▶ _TASK TO CARRY OUT_: After locating "Task: Open Claudio" in the listing below, copy that line and each one after it exactly, ending with the line that has "Given: Open the payment".
※
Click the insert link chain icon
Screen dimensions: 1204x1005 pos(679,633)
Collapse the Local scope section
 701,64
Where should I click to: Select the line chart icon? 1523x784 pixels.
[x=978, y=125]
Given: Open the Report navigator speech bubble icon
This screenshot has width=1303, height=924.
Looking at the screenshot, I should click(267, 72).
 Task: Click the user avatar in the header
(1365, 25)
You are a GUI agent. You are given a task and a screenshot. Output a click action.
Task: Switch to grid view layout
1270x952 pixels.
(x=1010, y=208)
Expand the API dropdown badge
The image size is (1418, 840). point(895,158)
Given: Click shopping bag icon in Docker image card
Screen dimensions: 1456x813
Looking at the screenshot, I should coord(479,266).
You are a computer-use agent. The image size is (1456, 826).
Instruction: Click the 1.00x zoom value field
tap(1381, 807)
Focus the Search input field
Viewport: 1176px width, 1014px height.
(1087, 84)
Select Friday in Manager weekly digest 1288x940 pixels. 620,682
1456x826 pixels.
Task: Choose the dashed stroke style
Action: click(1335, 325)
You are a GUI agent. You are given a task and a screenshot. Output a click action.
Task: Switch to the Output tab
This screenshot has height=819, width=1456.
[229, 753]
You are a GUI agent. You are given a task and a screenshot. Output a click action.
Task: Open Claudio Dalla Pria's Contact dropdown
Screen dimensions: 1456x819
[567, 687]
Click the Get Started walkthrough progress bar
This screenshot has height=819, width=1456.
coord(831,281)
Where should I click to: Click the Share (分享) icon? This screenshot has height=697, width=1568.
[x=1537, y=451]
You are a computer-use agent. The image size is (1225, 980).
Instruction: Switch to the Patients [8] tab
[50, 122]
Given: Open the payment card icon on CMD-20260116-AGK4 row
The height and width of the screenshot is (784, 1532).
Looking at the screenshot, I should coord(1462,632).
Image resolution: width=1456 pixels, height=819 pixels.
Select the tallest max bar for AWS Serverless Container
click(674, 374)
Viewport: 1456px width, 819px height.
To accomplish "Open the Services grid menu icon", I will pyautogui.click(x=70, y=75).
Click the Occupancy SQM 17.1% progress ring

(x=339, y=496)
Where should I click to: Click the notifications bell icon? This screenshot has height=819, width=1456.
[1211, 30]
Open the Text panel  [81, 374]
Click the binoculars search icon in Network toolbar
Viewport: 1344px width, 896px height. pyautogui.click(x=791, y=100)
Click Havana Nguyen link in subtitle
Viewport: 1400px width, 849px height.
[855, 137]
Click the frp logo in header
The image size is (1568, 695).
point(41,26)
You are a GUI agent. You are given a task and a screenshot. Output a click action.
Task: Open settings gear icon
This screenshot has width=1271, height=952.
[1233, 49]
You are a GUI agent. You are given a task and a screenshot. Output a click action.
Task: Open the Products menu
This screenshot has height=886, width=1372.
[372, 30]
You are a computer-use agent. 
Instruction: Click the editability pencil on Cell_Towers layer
※
▶ _RESULT OF THIS EXERCISE_:
Task: Open Claudio Dalla Pria's Contact dropdown
Screen dimensions: 1456x819
[567, 687]
Click the Get Started walkthrough progress bar
This screenshot has height=819, width=1456.
coord(831,281)
Where should I click to: Click the Share (分享) icon? This screenshot has height=697, width=1568.
[x=1537, y=451]
You are a computer-use agent. The image size is (1225, 980).
Instruction: Switch to the Patients [8] tab
[50, 122]
Given: Open the payment card icon on CMD-20260116-AGK4 row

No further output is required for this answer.